Michael Inside is a superb film but one that will upset and anger you. It's bleak as hell and a desperate indictment of modern day Ireland showing it really is no country for young men. It's about a side of crime that rarely makes the news. The tiddlers. The people on the periphery of the drug trade that get paid the least but seem to suffer the most. Nearly always young men with little to no parental interaction or supervision who are desperate to be part of any group that will welcome them in and in they go willingly despite knowing where this road will lead them. These tiddlers end up in our jails which are cesspools of criminality and come out worse than they went in. It's a vicious circle. One telling piece of dialogue cuts to the heart of the problem with our justice system in Ireland. "Your sentence starts when ya get out." (paraphrasing but you get the point). Prison offers no rehabilitation. You wear the mark of your incarceration forever. You'll find it impossible to get a job, hard to go abroad etc so why not just fall into a life of crime full time when you have no other choice? 

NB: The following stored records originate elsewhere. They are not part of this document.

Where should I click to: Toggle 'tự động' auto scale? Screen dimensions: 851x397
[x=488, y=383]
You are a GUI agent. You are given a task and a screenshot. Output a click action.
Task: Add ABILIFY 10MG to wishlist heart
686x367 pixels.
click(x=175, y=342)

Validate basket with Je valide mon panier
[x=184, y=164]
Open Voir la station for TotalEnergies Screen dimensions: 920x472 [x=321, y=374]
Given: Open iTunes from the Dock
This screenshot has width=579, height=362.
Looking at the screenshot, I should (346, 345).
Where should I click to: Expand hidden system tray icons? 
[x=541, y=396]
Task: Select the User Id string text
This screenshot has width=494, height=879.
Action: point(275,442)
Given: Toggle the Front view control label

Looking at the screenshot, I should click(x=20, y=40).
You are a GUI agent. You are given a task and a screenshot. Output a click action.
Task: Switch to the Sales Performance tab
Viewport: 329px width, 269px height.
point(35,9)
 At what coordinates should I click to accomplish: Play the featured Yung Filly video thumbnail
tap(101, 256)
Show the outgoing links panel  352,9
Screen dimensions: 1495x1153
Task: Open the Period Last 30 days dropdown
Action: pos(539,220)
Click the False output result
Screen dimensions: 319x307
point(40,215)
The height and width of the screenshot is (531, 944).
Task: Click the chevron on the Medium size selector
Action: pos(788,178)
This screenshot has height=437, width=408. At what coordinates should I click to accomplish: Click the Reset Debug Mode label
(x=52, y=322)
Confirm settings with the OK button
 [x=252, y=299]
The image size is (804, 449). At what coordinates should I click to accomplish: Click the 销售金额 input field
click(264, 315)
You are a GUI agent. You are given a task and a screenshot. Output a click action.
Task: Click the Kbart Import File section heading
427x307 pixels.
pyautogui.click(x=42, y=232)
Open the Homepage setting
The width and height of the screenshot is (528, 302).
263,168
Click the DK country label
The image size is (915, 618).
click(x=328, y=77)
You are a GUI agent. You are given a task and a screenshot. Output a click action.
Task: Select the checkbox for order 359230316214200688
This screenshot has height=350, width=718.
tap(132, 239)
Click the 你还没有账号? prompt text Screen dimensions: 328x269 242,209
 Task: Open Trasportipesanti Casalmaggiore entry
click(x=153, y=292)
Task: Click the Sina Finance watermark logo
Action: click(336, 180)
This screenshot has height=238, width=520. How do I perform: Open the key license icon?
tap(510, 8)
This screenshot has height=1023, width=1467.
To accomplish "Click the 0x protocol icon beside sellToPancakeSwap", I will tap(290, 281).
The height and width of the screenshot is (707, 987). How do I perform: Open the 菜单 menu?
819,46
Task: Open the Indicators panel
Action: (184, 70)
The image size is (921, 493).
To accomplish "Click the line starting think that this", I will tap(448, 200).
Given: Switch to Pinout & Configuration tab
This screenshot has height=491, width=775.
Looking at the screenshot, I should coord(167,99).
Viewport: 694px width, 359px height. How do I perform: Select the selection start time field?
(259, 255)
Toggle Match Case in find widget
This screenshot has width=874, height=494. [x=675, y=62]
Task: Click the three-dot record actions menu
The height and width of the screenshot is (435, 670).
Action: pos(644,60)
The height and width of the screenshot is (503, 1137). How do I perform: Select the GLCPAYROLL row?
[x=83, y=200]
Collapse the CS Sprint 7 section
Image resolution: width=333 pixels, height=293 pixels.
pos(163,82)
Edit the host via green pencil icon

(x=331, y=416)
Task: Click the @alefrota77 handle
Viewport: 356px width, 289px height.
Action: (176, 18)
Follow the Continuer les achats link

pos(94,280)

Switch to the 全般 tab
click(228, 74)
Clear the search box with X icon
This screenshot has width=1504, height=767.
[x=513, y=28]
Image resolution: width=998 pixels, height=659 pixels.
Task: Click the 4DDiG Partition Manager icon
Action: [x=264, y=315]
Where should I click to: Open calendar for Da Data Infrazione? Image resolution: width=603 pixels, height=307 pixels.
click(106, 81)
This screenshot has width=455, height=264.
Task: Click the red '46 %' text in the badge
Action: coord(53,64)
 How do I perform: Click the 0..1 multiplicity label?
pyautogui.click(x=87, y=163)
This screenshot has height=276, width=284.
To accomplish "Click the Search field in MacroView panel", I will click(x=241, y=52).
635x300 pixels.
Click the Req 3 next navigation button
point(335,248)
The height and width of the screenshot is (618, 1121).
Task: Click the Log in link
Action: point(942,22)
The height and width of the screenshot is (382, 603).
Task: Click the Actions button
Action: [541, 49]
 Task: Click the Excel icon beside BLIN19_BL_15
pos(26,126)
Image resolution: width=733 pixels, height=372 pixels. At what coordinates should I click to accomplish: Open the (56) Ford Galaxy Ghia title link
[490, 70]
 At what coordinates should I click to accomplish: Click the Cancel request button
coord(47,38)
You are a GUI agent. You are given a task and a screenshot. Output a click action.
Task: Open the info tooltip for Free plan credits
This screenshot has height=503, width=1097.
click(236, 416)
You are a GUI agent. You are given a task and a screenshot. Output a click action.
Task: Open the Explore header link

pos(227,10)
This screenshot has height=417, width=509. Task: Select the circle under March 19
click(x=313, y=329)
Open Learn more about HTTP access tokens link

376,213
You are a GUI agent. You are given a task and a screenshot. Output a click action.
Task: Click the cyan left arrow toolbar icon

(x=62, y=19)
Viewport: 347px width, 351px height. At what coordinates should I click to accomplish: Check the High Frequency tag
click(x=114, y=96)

It's a film that will break your heart. From the opening scenes there's an underlying unease about it and that unease grows throughout the story until it leaves your guts in knots near the end. Dafhyd Flynn as Michael is excellent. He doesn't say much but you can clearly see his emotions swirling across his face. He's a slight 18 year old who already wears the scars of the drug trade on his soul. He's a criminal but not a malicious one. It's his own silliness that gets him in trouble. He can't communicate with his grandad who he lives with and makes bad choices for friendship to fill the hole inside him. He's like so many of us Irish men, going about with that blip in our psyche that stops us from expressing ourselves. He could be any young man walking down the street. He could be your son, your younger brother.

It's a suffocatingly tense piece of film-making. It's a prison film that thankfully mostly avoids the cliche's of prison films. It's brutal in places but never gratuitous. The threat of violence hovers over every scene both inside and outside the prison. Once inside the one piece of advice Michael actually acknowledges from his Grandad (Lalor Roddy, great) gets him a vicious beating and it's here Michael meets David (Moe Dunford, brilliantly brooding and intense and fast becoming one of our best actors). During their first interaction you hope David will be like Red from Shawshank and take Michael under his wing. But real life is a cruel and mean place.



It's not perfect. Films rarely are but it's good points far outshine it's very few bad ones. One relationship feels unearned and kind of comes out of nowhere. It's something that could have done with a wee bit more fleshing out but it's a small moment. It all sounds fierce harsh though doesn't it. Well that's the point. It's less dramatic than last years Cardboard Gangsters but it's point is the same. Crime doesn't pay. There are no winners here. Beware. It's the kind of film that will worm it's way into your head. It's an old tale but because it's set in places we know with people who's accents we recognise it strikes a chord. We empathise with Michael and despite his actions we care what happens him. Any film that can make you feel for it's characters is a success in my book. I can't wait to see what director Frank Berry does next. 

Go see this. It won't cheer you up but you'll leave your cinema thinking. And as always it feels deadly to support an Irish movie.